Xu Hongcai, director of the Department of Information under the China Center for International Economic Exchange (CCIEE), a think-tank, agreed. He told Global Times the great breakthrough of the document [communiqué] is that it upgraded the role of the market. Global Times, echoing Xinhua’s reporting, said China had struggled to define the role of the marker even after it launched its reform and opening-up in 1978.

Albeit, for those waiting to see if China’s all-powerful State-Owned Enterprises (SOEs) that dominate sectors as far ranging as oil and gas, coal, aluminum, steel, telecommunications, electricity, transportation and others, would be impacted, there was little to celebrate.

It appeared that China’s SOEs, seemingly no longer invincible since recent CNPC and China Mobil corruption allegations unfolded, would be under the radar and headed for some major overhauls. Perhaps they were under the radar during the secretive session, but they have emerged largely unscathed.

Cornell University economist Eswar Prasad, commenting on the communiqué, said the implication appears to be that market forces will be given freer rein but within strictly defined, parameters. “State-enterprises will presumably be corporatized – subject to market forces and competition, rather than privatized,” he said.

However, on November 9, the first day of the session, China’s CCTV said in a broadcast that numerous calls to reform China’s SOEs had grown steadily louder as the plenary session began. “A possible restructuring of China’s oil giant CNPC has placed it at the forefront of talks of reform,” the network reported. It added that experts suggest breaking up the company into different parts to increase its efficiency.

Guo Yang, secretary of the president of Baota Petrochemical Group, a private oil processing company, told the South China Morning Post on the first day of the session that recent meetings with government agencies had convinced him that Beijing might further open the energy sector to private investment, though with limits.

Chen Liuqin, director of China Institute of Energy Economics said reform could be a gradual process. CCTV pointed to the fact that some concrete steps had been taken with private investment allowed into some areas in energy and finance, including blocks for shale-gas exploration. However, China’s fledgling shale-gas industry needs all the help it can get, particularly in gaining expertise and technological know-how to reach the hard to exploit gas, and can’t be fairly juxtaposed with the country’s long-held oil and gas monopolies.

Interestingly, on November 7, two days before the start of the four-day session, a story broke that China’s National Energy Administration had begun a feasibility study to open the country’s piped gas sector to third-party market players.
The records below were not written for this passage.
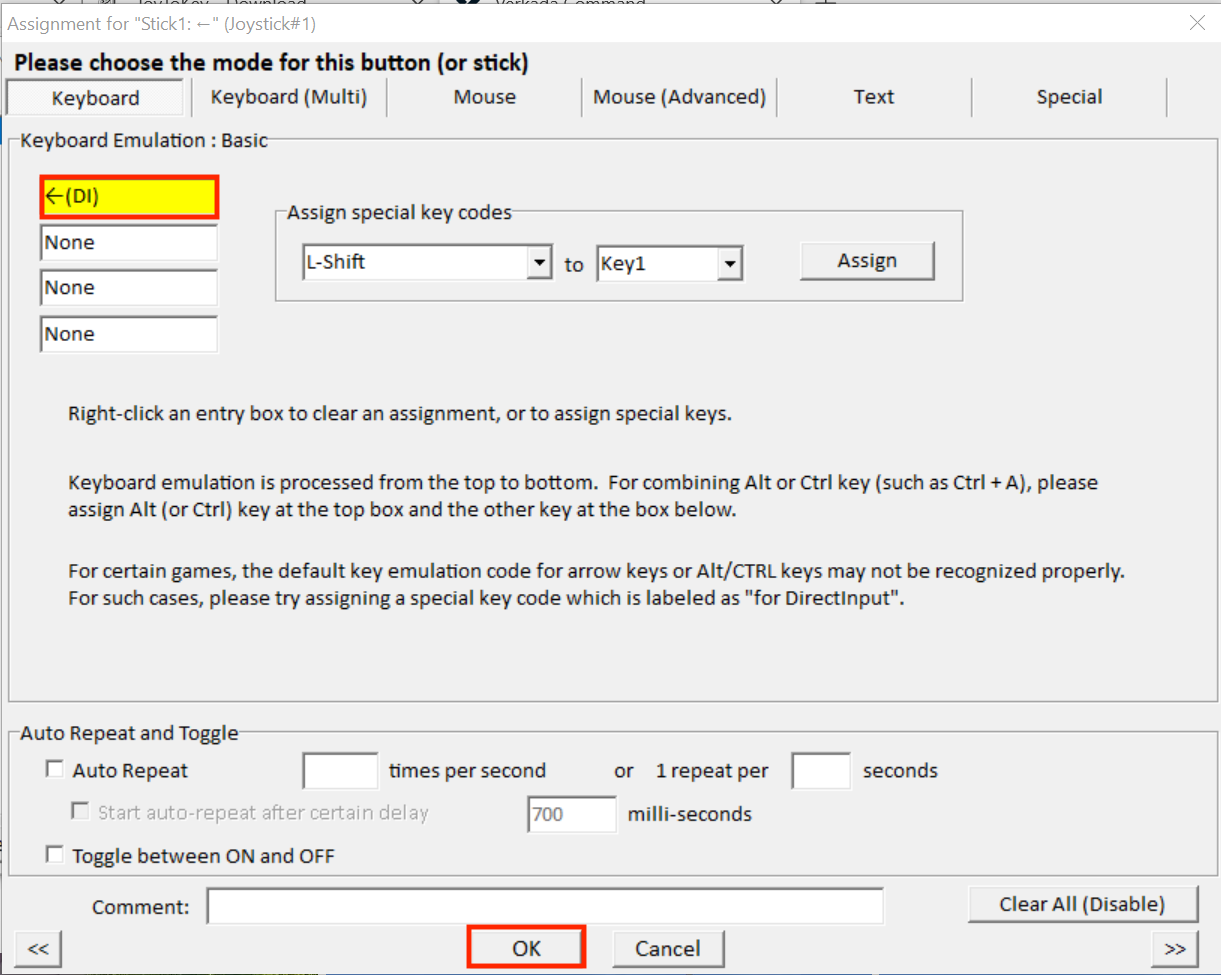Viewport: 1221px width, 975px height.
Task: Focus the times per second input box
Action: tap(340, 771)
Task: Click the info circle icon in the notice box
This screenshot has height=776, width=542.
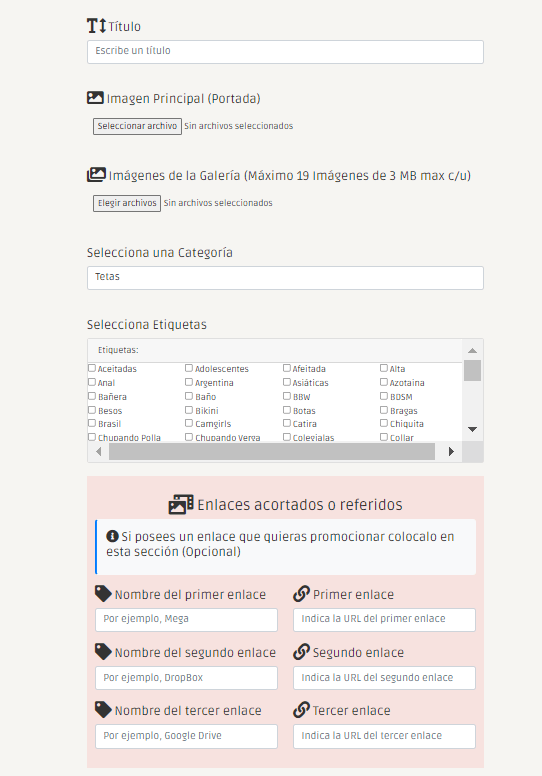Action: tap(112, 536)
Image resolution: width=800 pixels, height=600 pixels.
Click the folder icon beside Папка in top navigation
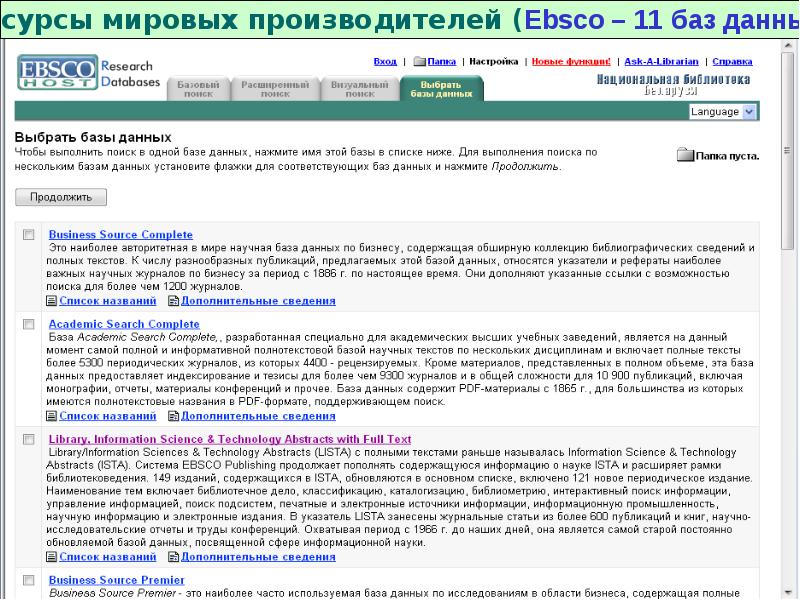point(419,61)
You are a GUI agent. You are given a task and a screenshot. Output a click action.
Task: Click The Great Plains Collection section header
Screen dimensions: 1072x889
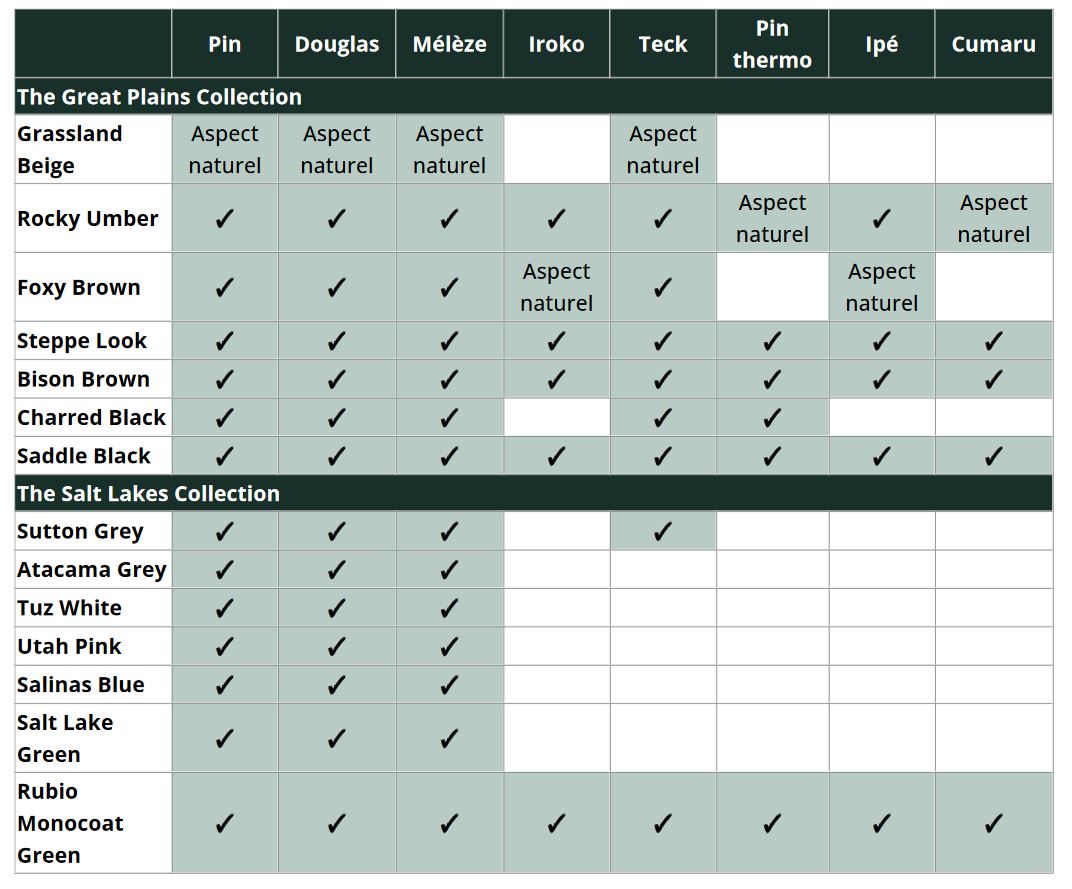(x=160, y=97)
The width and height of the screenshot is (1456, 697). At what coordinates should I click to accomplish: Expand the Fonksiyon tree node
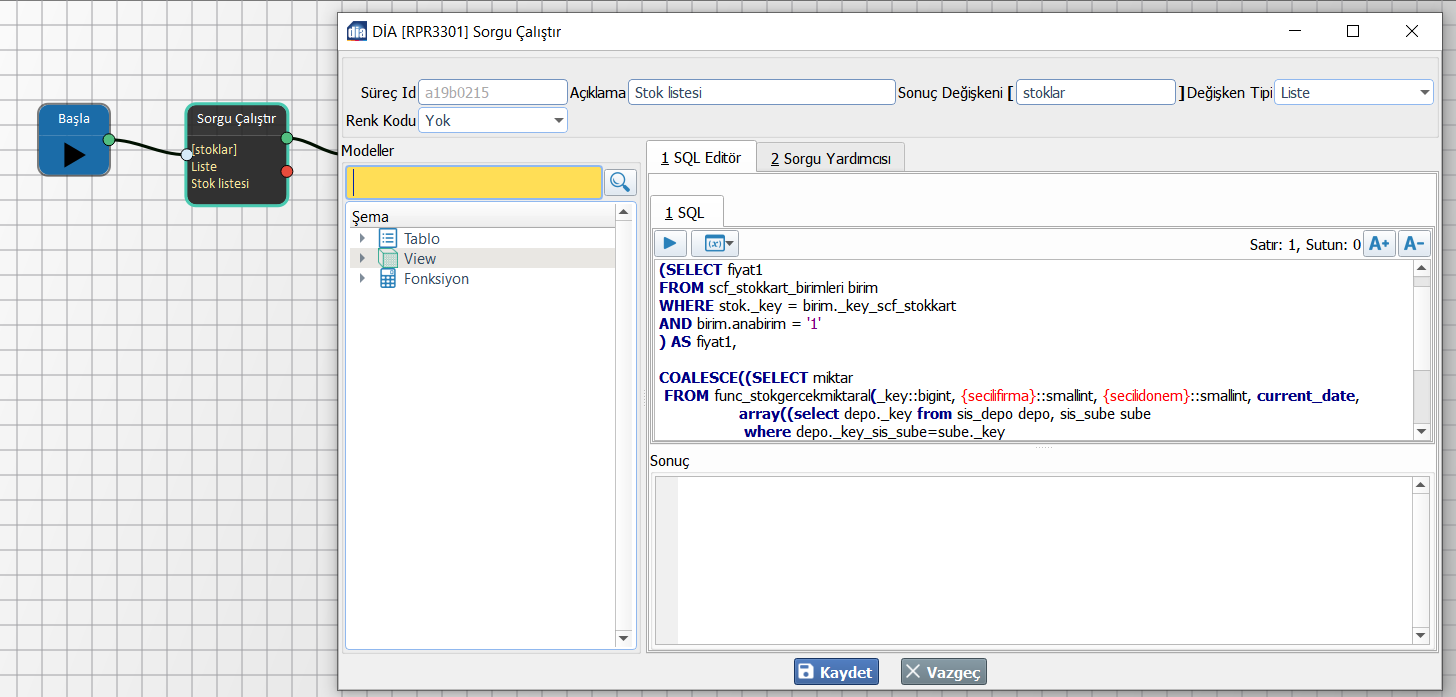click(362, 279)
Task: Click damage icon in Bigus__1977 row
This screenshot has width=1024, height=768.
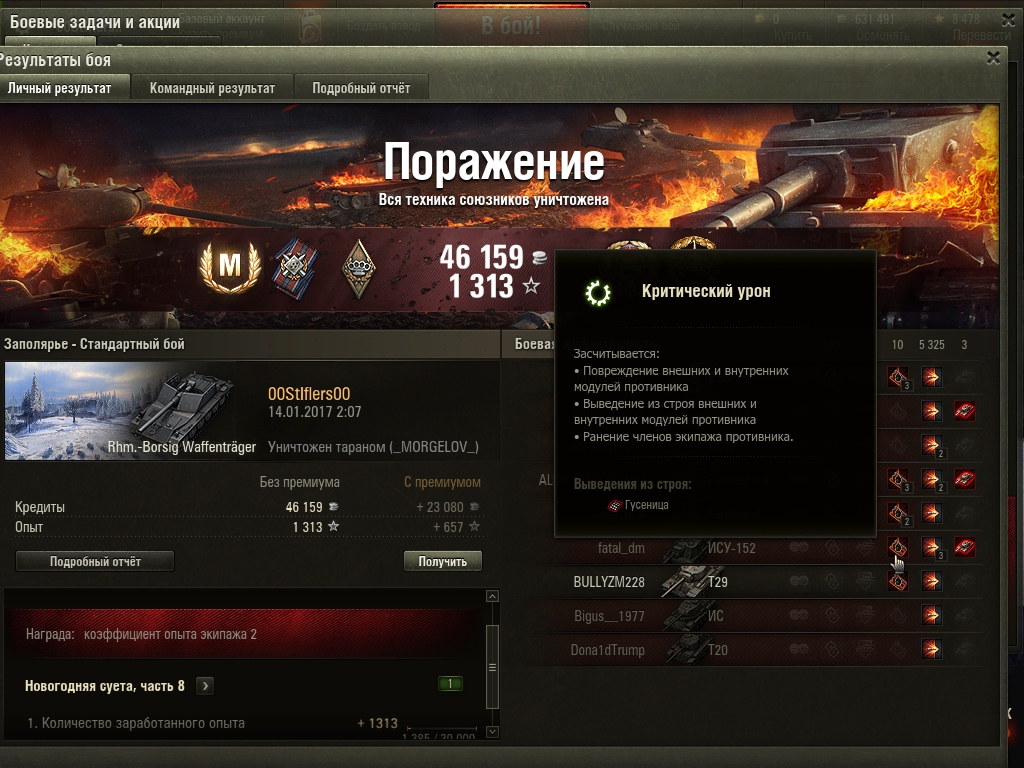Action: [x=931, y=615]
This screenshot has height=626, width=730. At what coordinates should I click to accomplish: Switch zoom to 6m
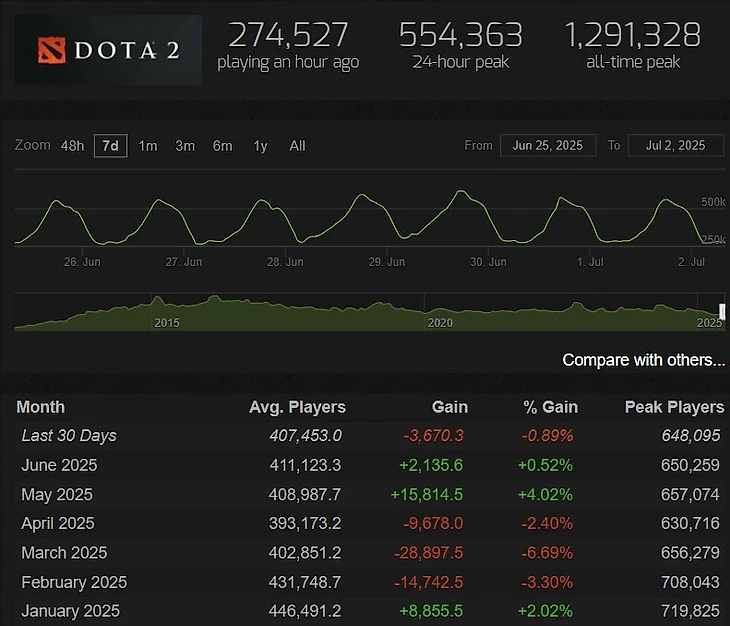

The Shanghai National Business Daily said it is expected that the planned new policy will be enforced from January 1, 2014.

The Want China Times, citing market sources familiar with the issue, said the policy will break the long-term monopoly of the three state-owned enterprises (CNPC, Sinopec and CNOOC) on domestic oil pipe assets, which CNPC alone controls 70%.

However, the sources added that in the face of reality and given market dynamics of the high cost of building pipelines and the unlikely scenario that China’s big three would allow takeovers of their pipeline systems no private pipeline assets will privatized in the short term, despite the implementation of the new policy.

Perhaps for this to happen as well as any change in business as usual for China’s SOEs, particularly its still powerful oil majors, it will take an additional plenary session, but that is another year away.